SpaceX to launch astronaut crew in first operational mission

Japan Aerospace Exploration Agency Vice President and Director General for Human Spaceflight Technology Directorate Hiroshi Sasaki speaks as NASA Administrator Jim Bridenstine looks on at a pre-launch news conference as a SpaceX Falcon 9 rocket is readied to carry four astronauts on the first operational NASA commercial crew mission at Kennedy Space Center in Cape Canaveral, Florida, U.S., November 13, 2020. REUTERS/Joe Skipper

By Joey Roulette

WASHINGTON (Reuters) – Elon Musk’s SpaceX is poised to send a crew of four astronauts to the International Space Station on Saturday evening in NASA’s first operational mission using the Crew Dragon capsule.

The Crew Dragon capsule, named “Resilience” by its crew, is due to launch atop a SpaceX Falcon 9 rocket at 7:49 p.m. ET on Saturday (0049 GMT on Sunday) from NASA’s Kennedy Space Center in Cape Canaveral, Florida carrying three U.S. astronauts and one from Japan, Soichi Noguchi.

The roughly eight-hour flight to the station will be SpaceX’s first operational mission, as opposed to a test, after NASA officials this week signed off on Crew Dragon’s design, ending a nearly 10-year development phase for SpaceX under the agency’s public-private crew program.

“The history being made this time is we’re launching what we call an operational flight to the International Space Station,”  NASA administrator Jim Bridenstine said during a press conference at Kennedy Space Center.

Musk, who usually attends high-profile SpaceX missions in person at Kennedy Space Center, said Thursday that he took four coronavirus tests on the same day, with two returning negative and two producing positive results.

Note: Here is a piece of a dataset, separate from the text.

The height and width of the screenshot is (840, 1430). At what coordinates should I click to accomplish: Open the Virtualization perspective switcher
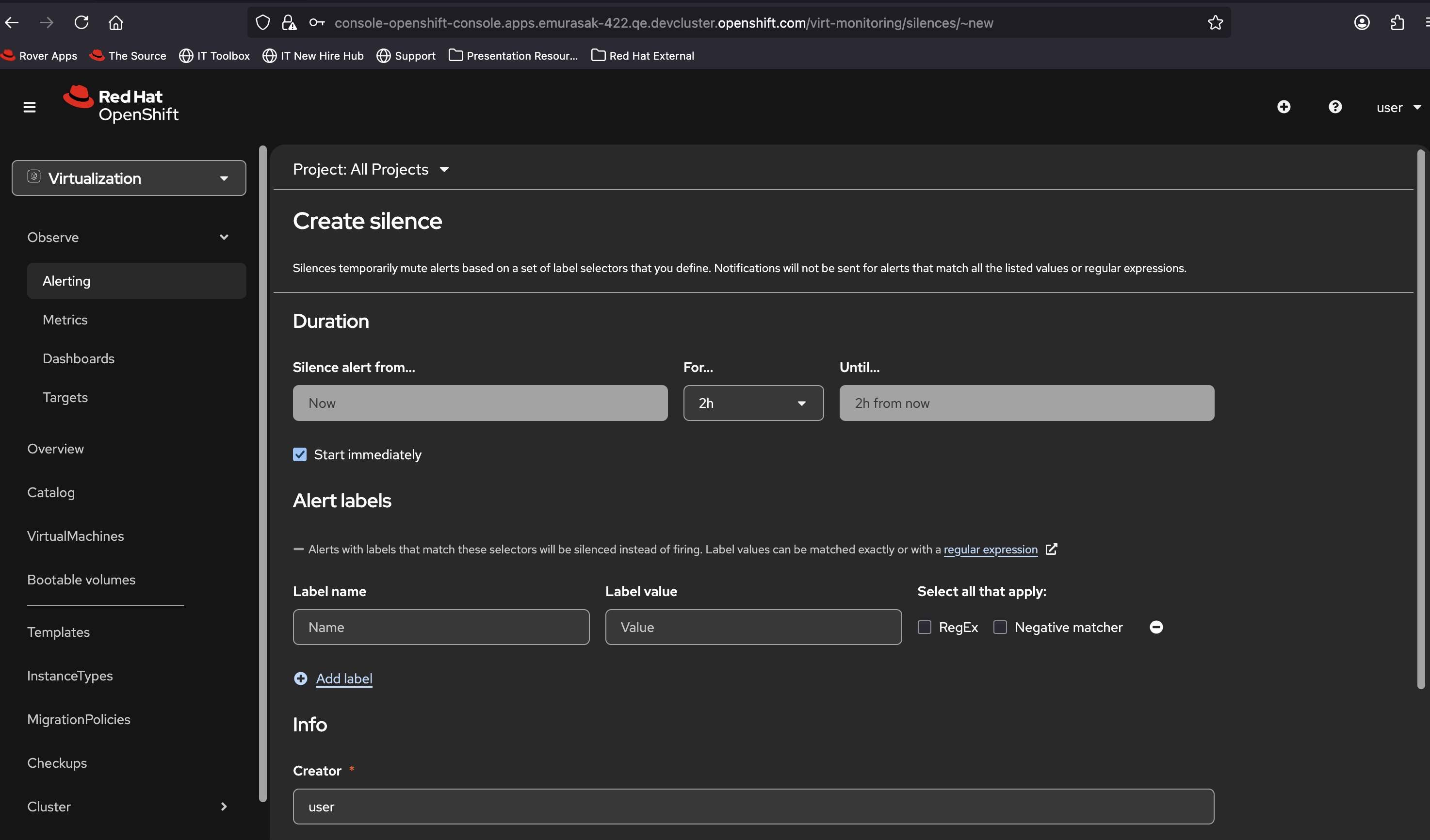(x=129, y=178)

Bridenstine, asked on Friday if Musk will be in the launch control room for liftoff on Saturday, said agency policy requires employees to quarantine and self-isolate after testing positive for the disease, “so we anticipate that that will be taking place.”

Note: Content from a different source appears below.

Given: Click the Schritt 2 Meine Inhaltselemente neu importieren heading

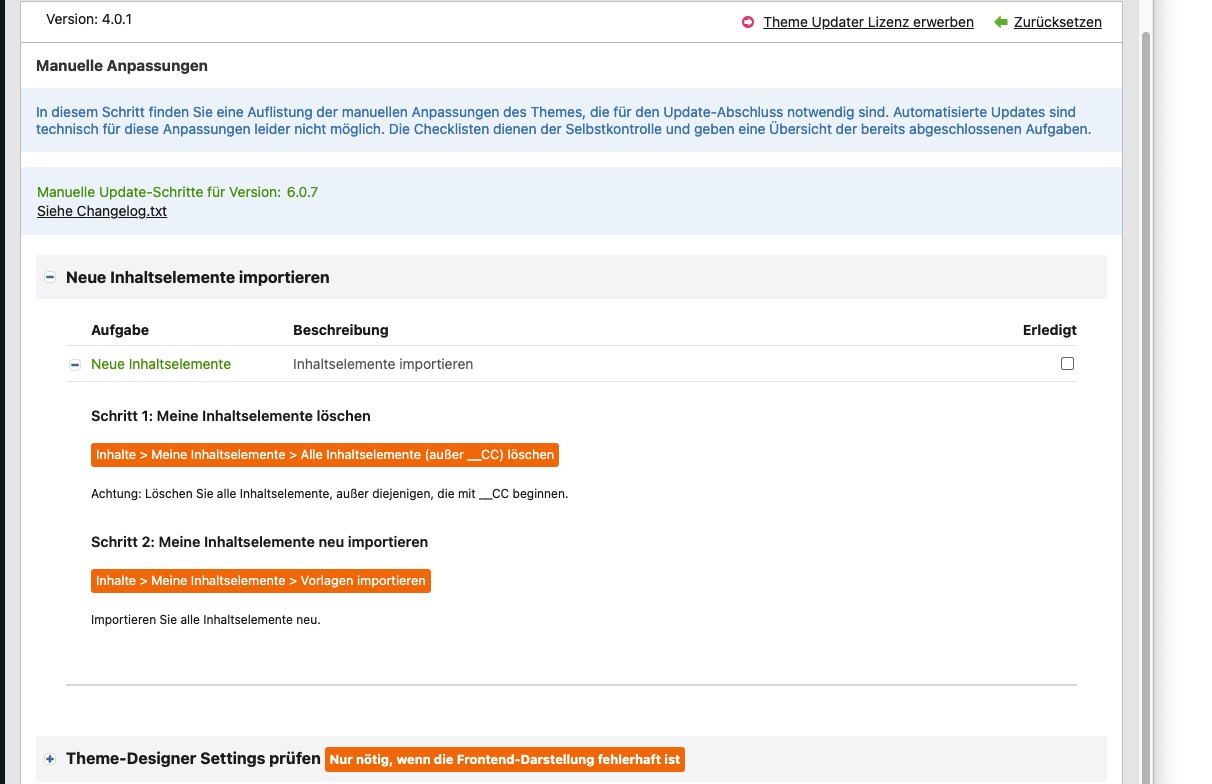Looking at the screenshot, I should [259, 542].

Whether Musk came into contact with the astronauts was unclear, but unlikely since the crew has been in routine quarantine for weeks prior to their flight on Saturday.

NASA contracted SpaceX and Boeing in 2014 to develop competing space capsules aimed at replacing its shuttle program that ended in 2011 and weaning off dependence on Russian rockets to send U.S. astronauts to space.

SpaceX’s final test of its capsule came in August, after the company launched and returned the first astronauts from U.S. soil on a trip to the ISS in nearly a decade. Boeing’s first crewed test mission with its Starliner capsule is planned for late next year.